■ Problem description: Every line from the one with "Click the 0 label on X axis" through the last line below should be repeated exactly; pictures stay out of the copy.

■ Given records:
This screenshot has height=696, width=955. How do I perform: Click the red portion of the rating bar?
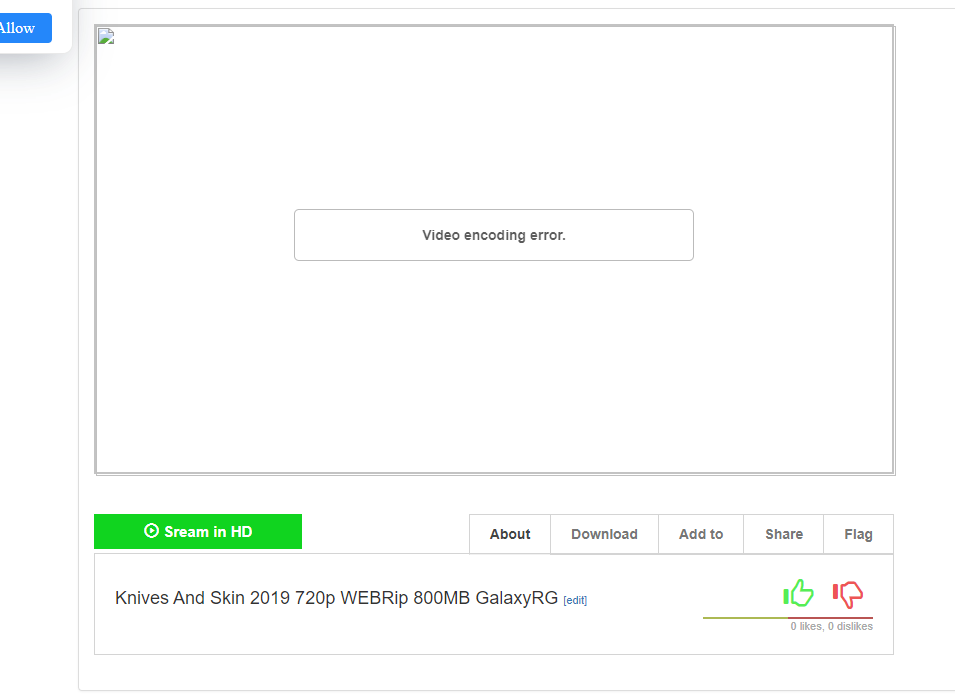point(830,617)
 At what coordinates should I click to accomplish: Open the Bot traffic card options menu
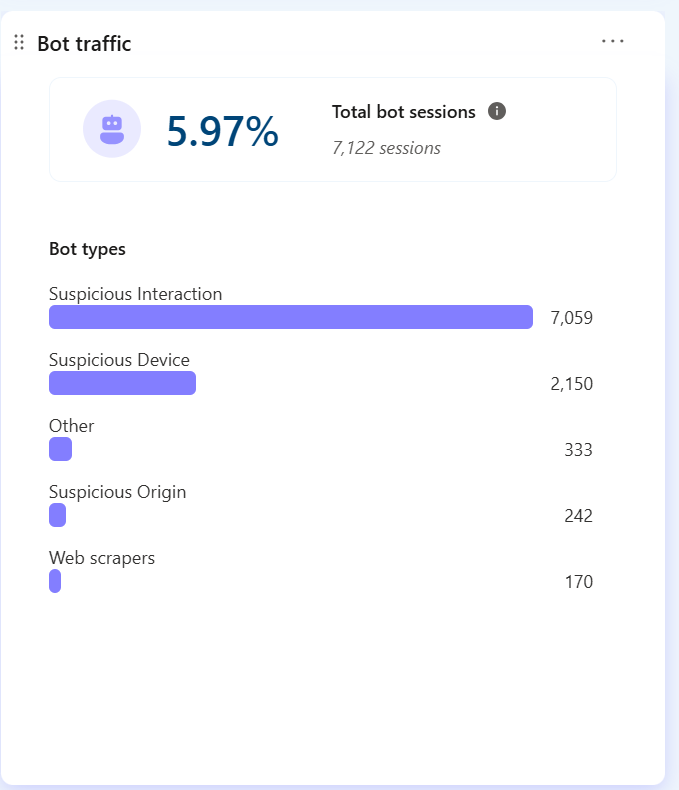[613, 41]

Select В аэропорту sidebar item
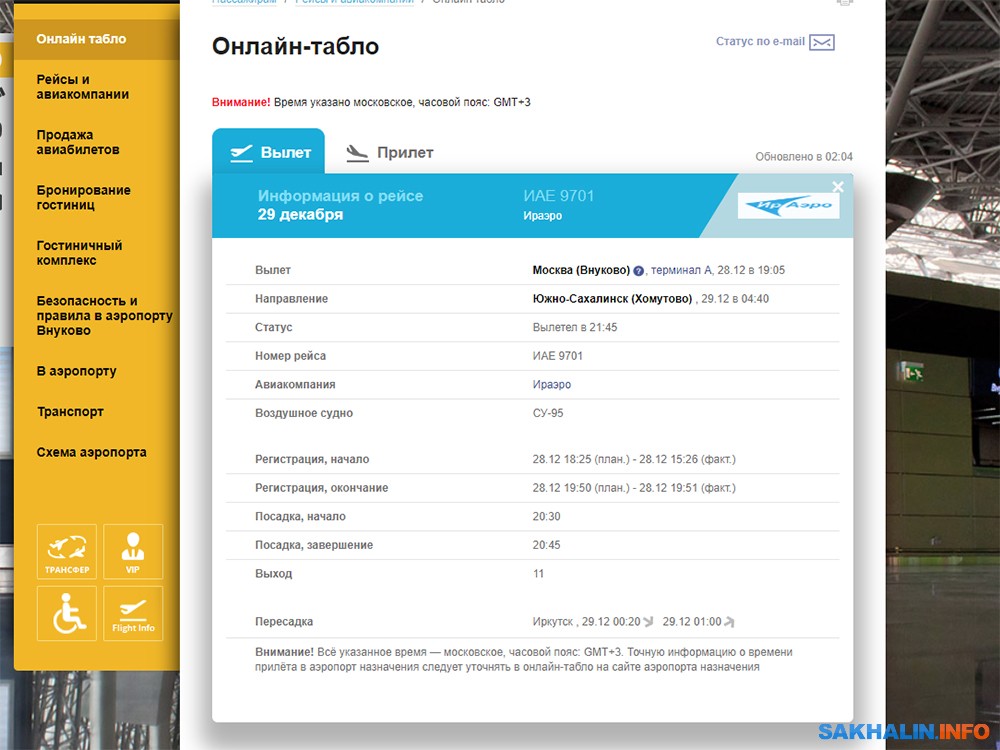pos(76,371)
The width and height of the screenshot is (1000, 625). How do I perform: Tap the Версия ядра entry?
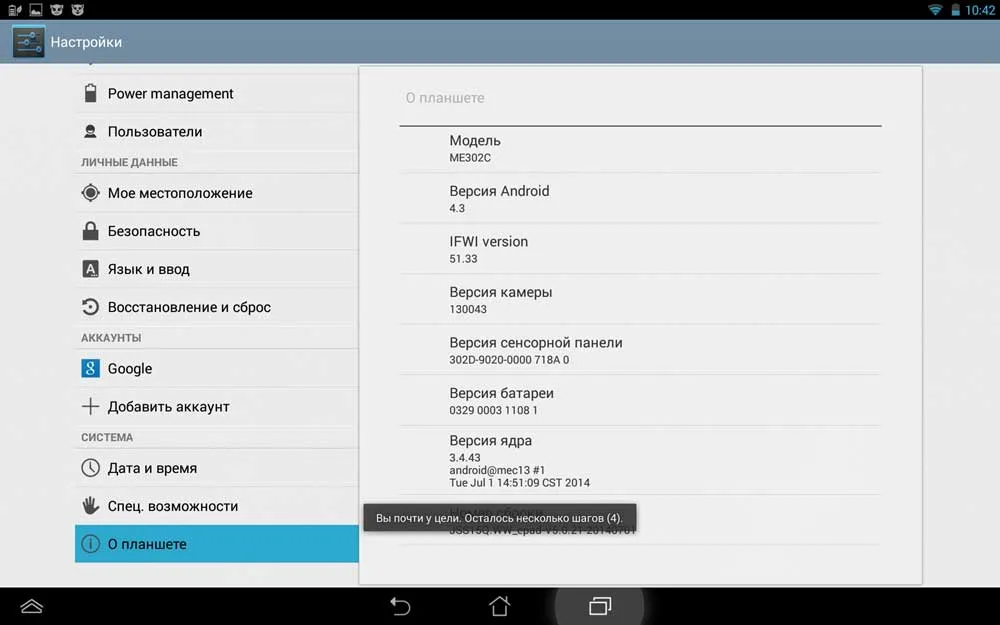[640, 460]
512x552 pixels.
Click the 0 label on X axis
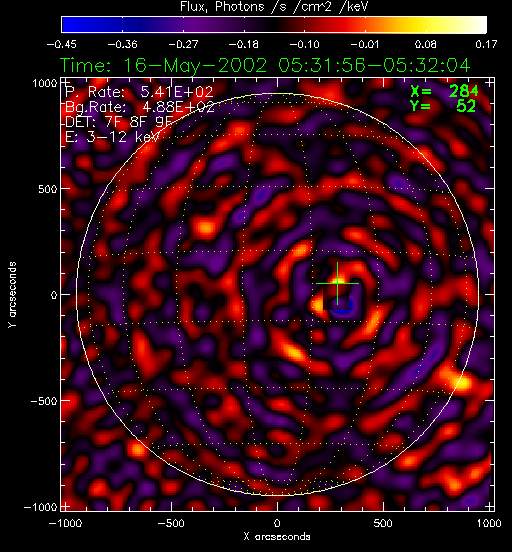tap(277, 523)
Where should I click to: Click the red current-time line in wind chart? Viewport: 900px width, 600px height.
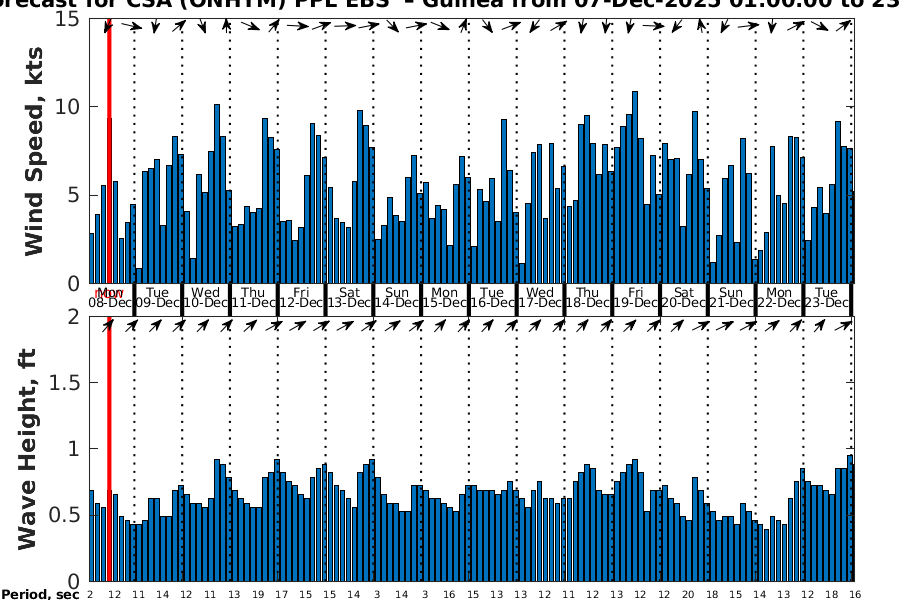point(109,150)
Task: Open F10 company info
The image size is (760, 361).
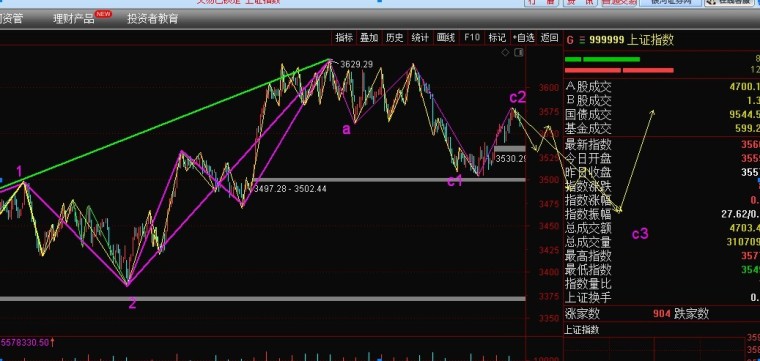Action: point(472,38)
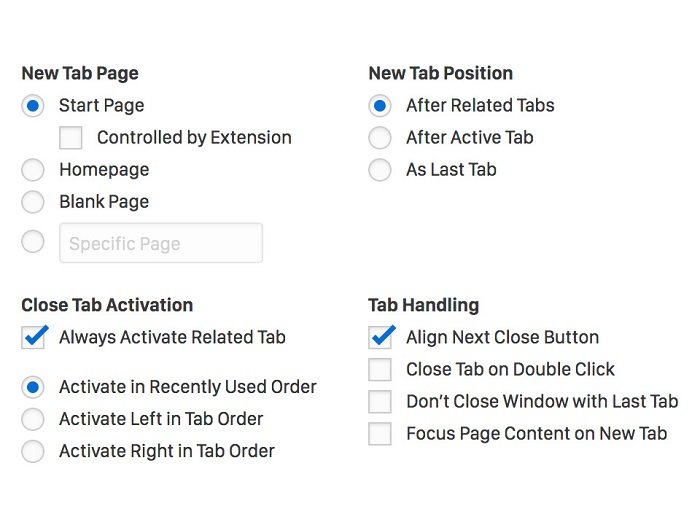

■ Solution:
Click the 0 label on X axis
tap(277, 523)
Where should I click to: Click the red current-time line in wind chart? Viewport: 900px width, 600px height.
point(109,150)
Task: Open F10 company info
The image size is (760, 361).
Action: point(472,38)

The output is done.